For these reasons, the Covid-19 element of the claims must be struck out and/or summary judgment must be given in favour of the defendants on this aspect. In so deciding I have not overlooked Mr Hyam KC’s appeal to the principles cited in the passage from the White Book to which he drew my attention. I am very familiar with those, and also with the principle that a strike out / summary judgment application is not the occasion for a “mini trial”. But no such principles are transgressed by my decision. This is not an area of uncertain or developing jurisprudence. The contrary is the case. The Bonnington Castings principle and the Fairchild principle derive from House of Lords and Supreme Court decisions and can now be regarded as settled law. Nor have I embarked on a mini trial.

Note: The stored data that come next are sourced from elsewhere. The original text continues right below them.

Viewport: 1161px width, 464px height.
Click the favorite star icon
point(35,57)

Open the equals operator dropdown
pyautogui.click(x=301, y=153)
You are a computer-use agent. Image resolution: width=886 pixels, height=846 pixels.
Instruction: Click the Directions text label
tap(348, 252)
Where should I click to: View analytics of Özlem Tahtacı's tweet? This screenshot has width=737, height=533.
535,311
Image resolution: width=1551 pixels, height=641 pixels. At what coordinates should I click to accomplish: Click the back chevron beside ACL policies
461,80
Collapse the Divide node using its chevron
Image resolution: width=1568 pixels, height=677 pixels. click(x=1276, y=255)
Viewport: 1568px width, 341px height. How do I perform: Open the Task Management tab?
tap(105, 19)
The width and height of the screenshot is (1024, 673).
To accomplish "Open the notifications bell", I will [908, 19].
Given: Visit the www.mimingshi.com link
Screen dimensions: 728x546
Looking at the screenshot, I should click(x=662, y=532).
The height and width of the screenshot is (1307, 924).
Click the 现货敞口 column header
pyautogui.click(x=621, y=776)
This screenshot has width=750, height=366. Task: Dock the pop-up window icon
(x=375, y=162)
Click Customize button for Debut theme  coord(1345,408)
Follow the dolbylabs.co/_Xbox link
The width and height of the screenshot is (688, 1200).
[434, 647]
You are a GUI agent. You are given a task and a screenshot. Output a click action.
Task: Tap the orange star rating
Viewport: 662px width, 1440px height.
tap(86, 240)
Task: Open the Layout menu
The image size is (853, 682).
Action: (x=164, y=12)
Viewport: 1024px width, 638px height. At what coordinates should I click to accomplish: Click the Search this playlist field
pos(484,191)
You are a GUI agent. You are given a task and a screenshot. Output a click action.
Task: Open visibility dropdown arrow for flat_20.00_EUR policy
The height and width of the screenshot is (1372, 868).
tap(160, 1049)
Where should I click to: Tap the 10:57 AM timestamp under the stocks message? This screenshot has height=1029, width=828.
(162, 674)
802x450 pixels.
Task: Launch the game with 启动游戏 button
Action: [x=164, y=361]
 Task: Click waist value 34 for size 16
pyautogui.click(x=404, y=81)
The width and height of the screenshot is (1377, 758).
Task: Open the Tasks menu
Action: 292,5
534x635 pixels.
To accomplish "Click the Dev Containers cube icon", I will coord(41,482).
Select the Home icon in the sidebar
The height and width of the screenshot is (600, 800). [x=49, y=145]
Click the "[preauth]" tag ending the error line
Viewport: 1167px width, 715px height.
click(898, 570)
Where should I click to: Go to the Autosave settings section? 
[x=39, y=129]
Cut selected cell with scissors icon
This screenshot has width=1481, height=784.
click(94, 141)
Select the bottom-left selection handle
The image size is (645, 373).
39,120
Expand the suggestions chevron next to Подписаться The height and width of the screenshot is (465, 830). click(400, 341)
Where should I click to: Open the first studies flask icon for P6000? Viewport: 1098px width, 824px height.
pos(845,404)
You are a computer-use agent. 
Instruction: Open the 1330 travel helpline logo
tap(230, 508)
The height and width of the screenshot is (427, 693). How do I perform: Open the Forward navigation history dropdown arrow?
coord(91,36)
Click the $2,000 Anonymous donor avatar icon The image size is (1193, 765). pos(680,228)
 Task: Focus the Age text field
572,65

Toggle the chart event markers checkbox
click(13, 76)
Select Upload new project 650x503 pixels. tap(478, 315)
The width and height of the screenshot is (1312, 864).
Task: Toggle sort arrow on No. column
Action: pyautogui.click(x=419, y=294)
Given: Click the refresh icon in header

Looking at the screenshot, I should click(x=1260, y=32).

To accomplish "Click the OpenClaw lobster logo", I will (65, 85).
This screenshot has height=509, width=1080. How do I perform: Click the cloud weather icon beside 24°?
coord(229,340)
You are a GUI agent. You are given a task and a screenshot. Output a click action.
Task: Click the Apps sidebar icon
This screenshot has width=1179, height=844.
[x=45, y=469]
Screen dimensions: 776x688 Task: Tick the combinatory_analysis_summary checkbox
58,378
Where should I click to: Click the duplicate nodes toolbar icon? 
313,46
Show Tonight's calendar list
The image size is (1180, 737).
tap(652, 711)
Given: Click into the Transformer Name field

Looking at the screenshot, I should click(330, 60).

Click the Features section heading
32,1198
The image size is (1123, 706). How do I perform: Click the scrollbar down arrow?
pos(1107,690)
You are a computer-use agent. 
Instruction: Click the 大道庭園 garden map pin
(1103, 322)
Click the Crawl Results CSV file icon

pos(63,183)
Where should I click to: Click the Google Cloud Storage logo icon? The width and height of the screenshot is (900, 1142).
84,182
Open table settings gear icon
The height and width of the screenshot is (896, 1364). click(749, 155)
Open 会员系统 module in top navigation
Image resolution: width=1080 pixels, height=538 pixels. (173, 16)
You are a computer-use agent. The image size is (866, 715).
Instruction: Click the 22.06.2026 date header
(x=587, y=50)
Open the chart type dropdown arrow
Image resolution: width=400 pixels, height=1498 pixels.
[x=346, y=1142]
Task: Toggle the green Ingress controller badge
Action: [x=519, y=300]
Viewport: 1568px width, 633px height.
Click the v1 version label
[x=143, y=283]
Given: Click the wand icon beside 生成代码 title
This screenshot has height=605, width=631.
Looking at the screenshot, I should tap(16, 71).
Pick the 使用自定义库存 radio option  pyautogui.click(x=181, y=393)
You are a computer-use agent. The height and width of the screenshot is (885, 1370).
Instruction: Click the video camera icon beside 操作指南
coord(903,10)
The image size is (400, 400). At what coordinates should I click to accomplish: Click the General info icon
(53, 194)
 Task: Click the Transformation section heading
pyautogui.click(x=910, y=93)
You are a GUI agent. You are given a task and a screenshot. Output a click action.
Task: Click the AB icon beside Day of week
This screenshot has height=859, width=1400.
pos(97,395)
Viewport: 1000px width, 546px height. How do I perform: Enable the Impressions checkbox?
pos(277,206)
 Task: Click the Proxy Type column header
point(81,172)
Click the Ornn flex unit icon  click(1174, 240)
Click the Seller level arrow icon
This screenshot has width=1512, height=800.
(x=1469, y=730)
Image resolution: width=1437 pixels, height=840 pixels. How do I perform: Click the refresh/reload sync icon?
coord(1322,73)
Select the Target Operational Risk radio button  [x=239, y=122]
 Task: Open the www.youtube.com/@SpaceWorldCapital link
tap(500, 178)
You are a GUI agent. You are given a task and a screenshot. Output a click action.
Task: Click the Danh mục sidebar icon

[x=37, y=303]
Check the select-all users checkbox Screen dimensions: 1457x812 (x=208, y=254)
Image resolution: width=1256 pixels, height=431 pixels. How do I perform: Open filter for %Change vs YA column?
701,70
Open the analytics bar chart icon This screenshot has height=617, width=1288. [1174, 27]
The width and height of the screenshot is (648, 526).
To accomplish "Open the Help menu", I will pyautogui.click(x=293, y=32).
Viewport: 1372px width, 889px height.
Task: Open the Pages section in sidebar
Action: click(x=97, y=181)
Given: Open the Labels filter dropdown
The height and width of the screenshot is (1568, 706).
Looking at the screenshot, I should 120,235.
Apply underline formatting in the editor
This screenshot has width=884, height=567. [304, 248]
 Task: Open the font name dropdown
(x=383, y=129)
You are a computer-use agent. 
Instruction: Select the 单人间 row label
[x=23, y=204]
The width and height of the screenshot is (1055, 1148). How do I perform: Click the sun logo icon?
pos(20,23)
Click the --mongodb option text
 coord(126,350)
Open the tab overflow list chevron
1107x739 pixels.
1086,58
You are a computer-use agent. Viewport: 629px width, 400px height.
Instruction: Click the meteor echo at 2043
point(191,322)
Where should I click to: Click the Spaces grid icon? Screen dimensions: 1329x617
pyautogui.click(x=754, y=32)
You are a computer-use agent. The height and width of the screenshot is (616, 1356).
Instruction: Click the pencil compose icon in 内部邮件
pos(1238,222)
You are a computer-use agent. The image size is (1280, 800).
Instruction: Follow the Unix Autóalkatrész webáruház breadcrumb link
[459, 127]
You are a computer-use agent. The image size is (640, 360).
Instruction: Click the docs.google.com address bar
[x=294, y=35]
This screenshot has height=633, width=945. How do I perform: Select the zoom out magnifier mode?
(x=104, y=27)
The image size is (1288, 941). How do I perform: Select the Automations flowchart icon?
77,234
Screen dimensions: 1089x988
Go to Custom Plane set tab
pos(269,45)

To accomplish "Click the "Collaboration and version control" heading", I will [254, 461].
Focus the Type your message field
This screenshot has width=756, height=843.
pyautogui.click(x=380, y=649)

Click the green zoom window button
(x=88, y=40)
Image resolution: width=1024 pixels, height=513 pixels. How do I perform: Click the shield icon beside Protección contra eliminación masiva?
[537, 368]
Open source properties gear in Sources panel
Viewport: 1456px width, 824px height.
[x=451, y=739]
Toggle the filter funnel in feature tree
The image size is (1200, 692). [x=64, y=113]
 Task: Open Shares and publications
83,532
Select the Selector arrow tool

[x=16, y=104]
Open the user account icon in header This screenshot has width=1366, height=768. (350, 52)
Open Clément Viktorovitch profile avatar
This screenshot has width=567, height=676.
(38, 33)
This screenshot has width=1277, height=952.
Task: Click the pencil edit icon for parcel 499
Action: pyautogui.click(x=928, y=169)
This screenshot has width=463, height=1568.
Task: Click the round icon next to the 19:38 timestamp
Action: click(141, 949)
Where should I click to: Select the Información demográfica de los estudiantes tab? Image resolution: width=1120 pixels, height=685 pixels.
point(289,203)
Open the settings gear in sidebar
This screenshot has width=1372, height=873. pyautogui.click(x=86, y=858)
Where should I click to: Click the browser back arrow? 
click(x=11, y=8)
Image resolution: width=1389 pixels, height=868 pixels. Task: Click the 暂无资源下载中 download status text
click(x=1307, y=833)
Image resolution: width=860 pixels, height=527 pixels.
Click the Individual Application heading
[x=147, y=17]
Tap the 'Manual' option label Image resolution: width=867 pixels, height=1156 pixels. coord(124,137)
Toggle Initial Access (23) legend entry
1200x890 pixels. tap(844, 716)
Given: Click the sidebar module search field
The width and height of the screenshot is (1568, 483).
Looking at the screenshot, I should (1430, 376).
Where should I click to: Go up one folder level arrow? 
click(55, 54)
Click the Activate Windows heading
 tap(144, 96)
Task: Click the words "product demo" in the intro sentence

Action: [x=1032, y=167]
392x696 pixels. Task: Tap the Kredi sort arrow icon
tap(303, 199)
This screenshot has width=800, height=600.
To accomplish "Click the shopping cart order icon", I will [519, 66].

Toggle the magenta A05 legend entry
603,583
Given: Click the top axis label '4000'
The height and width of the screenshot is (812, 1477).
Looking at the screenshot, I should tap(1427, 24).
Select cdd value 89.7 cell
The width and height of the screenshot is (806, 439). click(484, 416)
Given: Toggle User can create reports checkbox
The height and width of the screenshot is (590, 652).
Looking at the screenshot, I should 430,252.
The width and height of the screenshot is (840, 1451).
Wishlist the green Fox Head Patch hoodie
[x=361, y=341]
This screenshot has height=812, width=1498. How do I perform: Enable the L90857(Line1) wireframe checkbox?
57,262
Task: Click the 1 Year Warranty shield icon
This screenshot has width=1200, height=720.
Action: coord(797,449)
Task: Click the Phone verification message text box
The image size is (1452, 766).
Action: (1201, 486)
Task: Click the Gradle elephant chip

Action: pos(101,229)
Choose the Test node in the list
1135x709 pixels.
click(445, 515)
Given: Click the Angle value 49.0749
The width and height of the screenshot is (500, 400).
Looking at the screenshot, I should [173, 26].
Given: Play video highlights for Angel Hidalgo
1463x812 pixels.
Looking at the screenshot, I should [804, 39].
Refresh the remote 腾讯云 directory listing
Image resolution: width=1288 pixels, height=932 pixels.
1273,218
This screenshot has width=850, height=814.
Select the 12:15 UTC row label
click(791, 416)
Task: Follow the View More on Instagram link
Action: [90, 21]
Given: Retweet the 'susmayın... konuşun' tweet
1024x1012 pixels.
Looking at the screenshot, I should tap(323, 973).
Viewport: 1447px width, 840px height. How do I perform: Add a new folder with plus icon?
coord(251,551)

Rather, I have applied those principles to a case on causation pleaded in wholly unequivocal terms. In this, as in any, strike out or summary judgment application, regard must also be had to the unnecessary cost and delay (including to the claimants) that would be produced by failing to grasp the nettle and terminate claims that are sure to fail. Despite my sympathy for the claimants, these claims fall into that category.
I invite counsel to submit an order reflecting the above.